Imagine this for a moment… you have a cistern which you have built and it is your ONLY opportunity for life-giving water.  It is your only opportunity to quench your thirst after a day of hard labor in the sun.  You approach your container of water, desperate to drink, only to find it with no water inside. 

Disappointment?  Yes, but there are other emotions tangled with it.  Fear?  Yes, that too.  Guilt?  Certainly, over neglect of close watch for the cistern.  But there is yet another feeling … Anger.  Anger that you were unable to quench your thirst.  Anger that you are the only one to blame for your circumstances.  And perhaps anger that you had not paid attention to your cistern. 

This is the place God’s people found themselves… facing a problem which ONLY their God, their creator and sustainer, could solve.  Yet God’s people ALSO knew that they had walked away from him, and had relied on their own means – creating cisterns – in the hopes that their own ingenuity would sustain them.  They had sinned against the very one who would (and did) provide for their needs.  They had evidenced a lack of faith in the most holy one.  God’s people felt disappointment, fear, anger, and guilt.  There was shame that they had not done the right thing.  And ultimately, God’s people knew they would face God’s wrath for their sinful behavior because they had not repented and sought God’s wisdom and counsel.

Intellectually, all of us know that we need our God.  We know that nothing we can do, say, or create will substitute for seeking relationship with our Lord and Savior Jesus Christ.  And yet, we put our trust in others and in other creations (idols) instead of doing that which faith calls us to.  To use the illustration from the beginning of this devotional… we have created a water tower instead of praying to the Lord for the rain which brings the water to fill the water tower.

Where are the water towers in your life – the things that you are relying on, built of your own creation, which keep you from actual trust in God’s provisions… actual faith in God himself?  Where have you hewed out a cistern to meet your own needs instead of asking the Lord for his equipping in his own providential way?  Let me ask an even more provoking question… how might your church be acting as a broken cistern for you? 

This COVID-19 epidemic has forced our Centennial community to develop new ways of doing “normal”.  We long to be together and face-to-face in fellowship.  We long to sing the hymns and Psalter songs together instead of singing them with only our families in our living rooms.  We long to give and receive handshakes and hugs from fellow believers at Centennial.  Yet, we find ourselves forced apart.  We find ourselves in a God-ordained moment where only HE can sustain us.  Only HE can meet our spiritual, emotional, and yes, even physical needs.

If you find yourself provoked in any way by any of the thoughts or questions in this devotional, I urge us all (myself certainly included) to fall on our knees and seek God’s face.  Ask of the Holy Spirit that he might speak to you through God’s Word.  Ask of Christ that the Spirit of God might provide you with wisdom to navigate your feelings and understand his revealed truth.

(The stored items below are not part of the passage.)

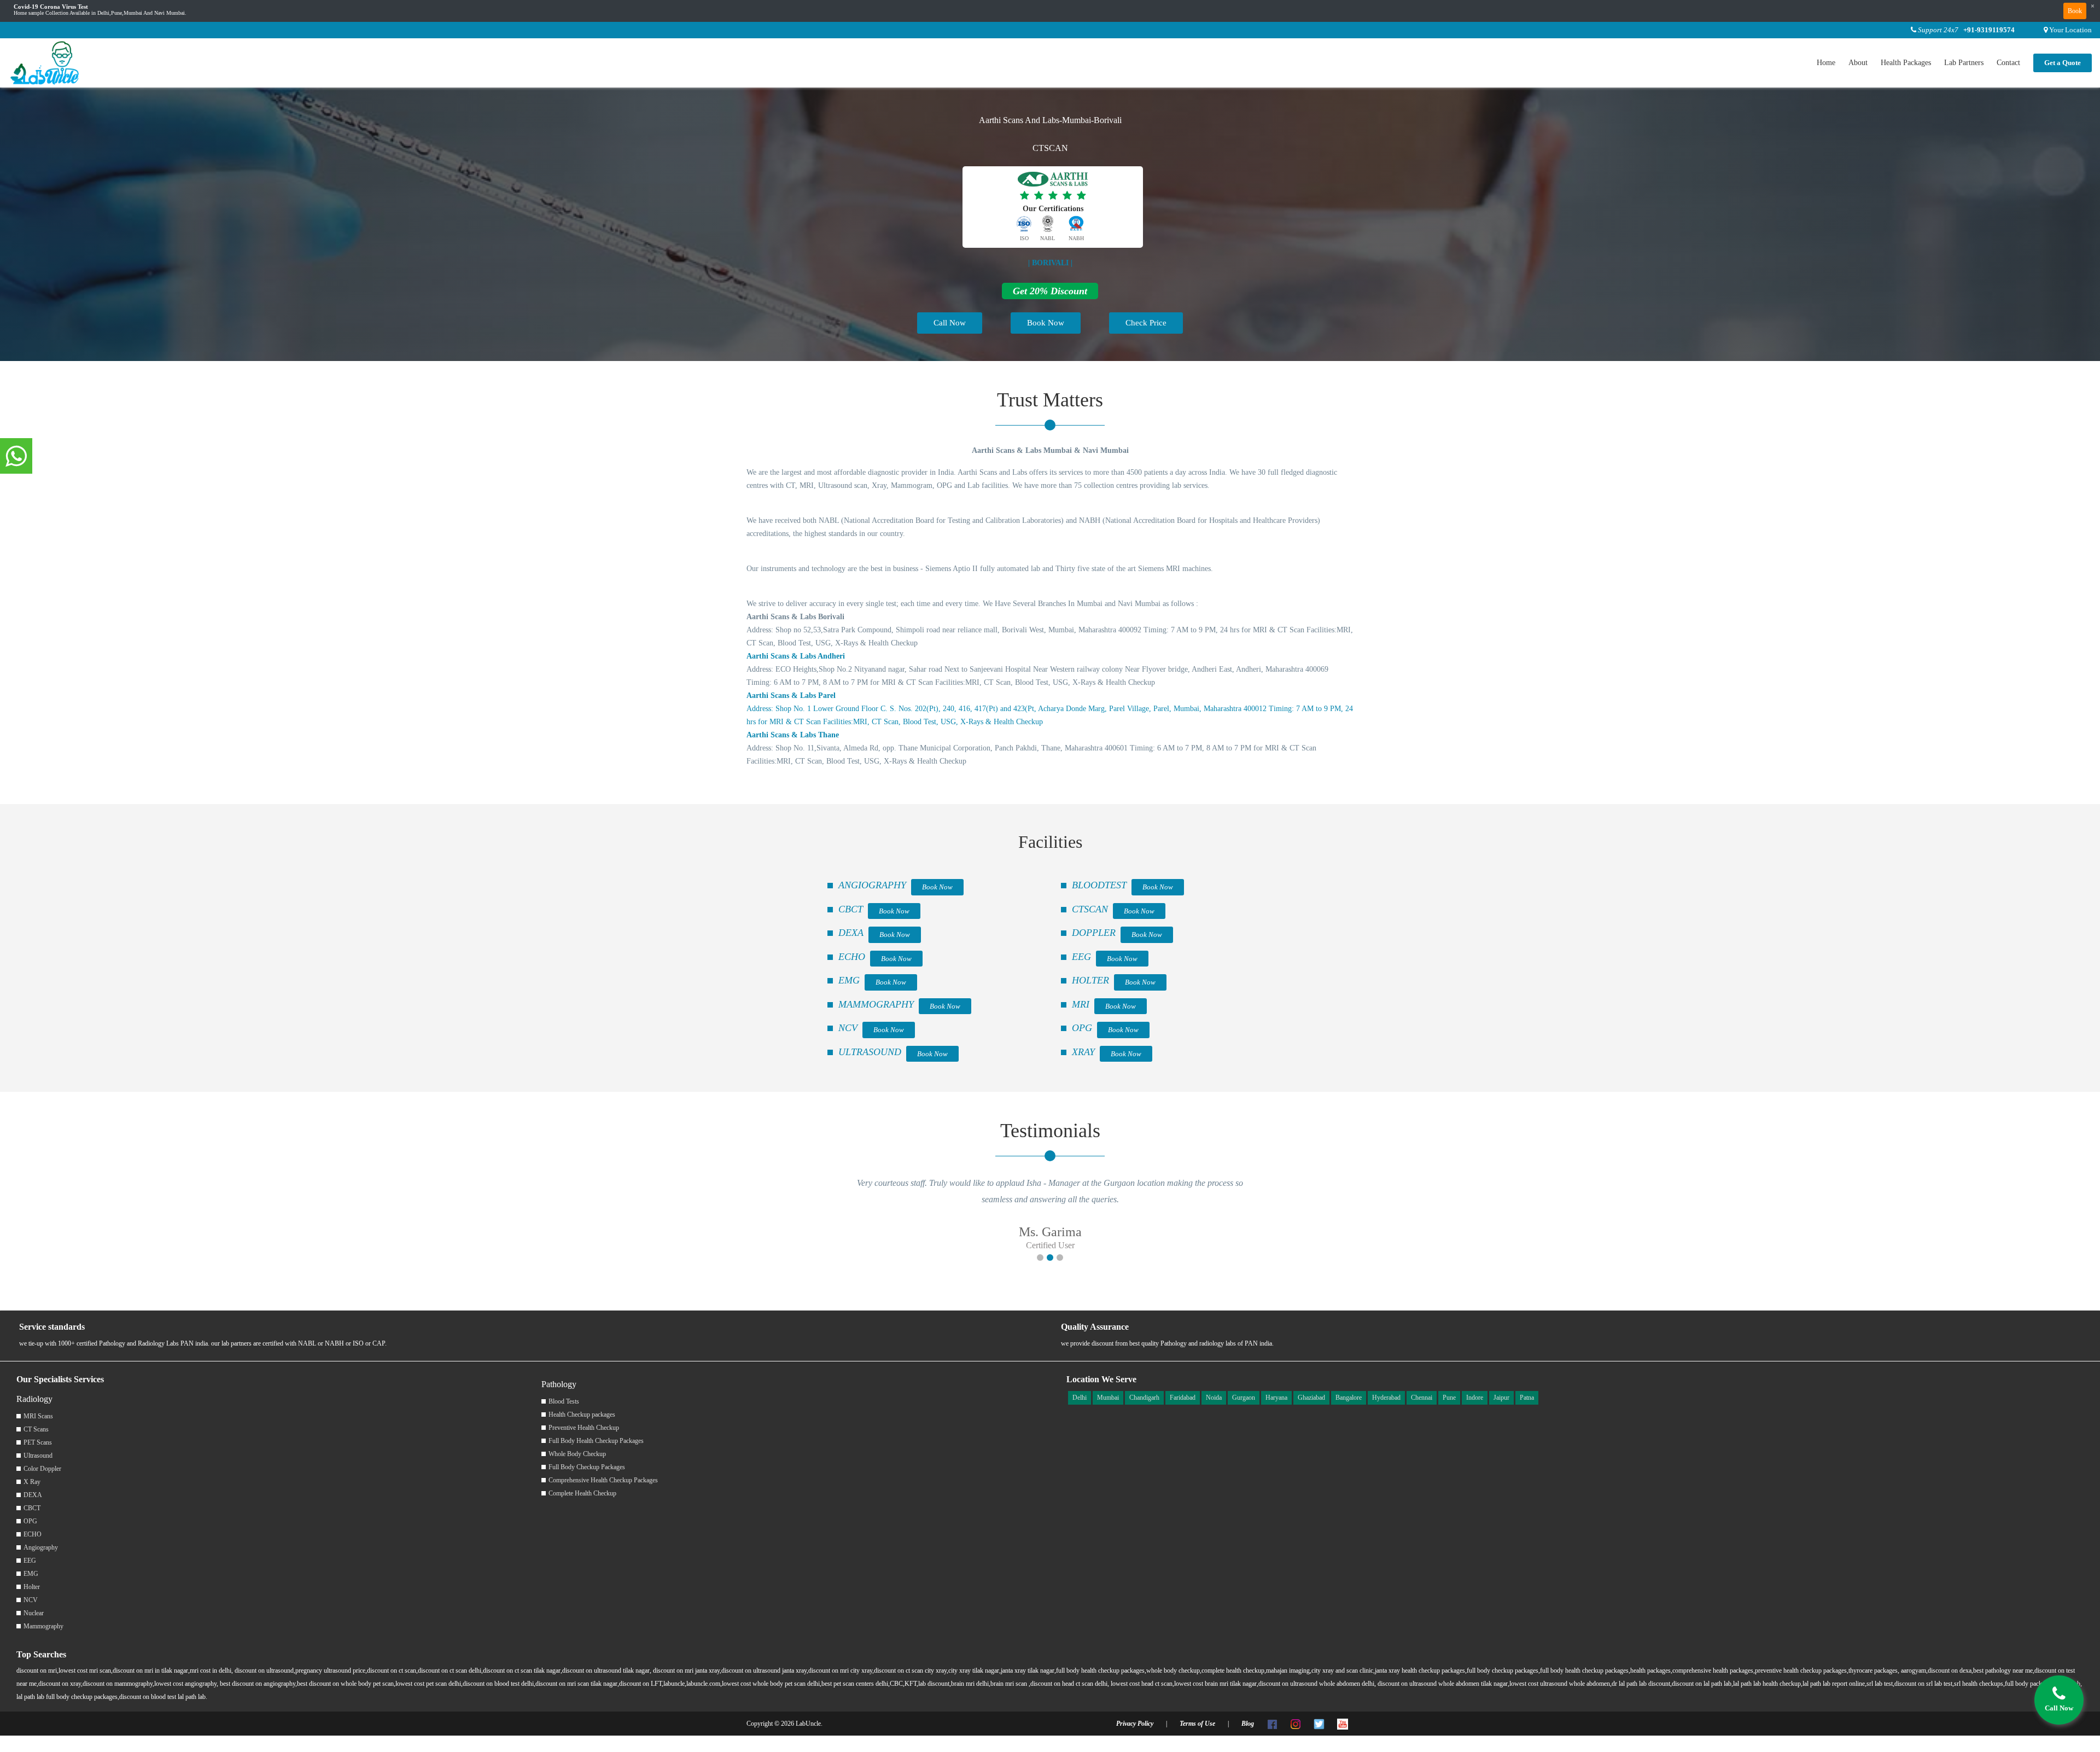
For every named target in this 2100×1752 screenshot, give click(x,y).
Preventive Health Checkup (584, 1427)
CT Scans (36, 1429)
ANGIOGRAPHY (872, 885)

It is my prayer that as the Session of Centennial begins to think towards a future of the body of Christ being together again in worship, that we as the people of Centennial might first look for our own broken cisterns.  May God grant us the wisdom and understanding to recognize any areas which outwardly appear beneficial, but in reality are ways that we have moved apart from Christ and are a danger to our spiritual well-being.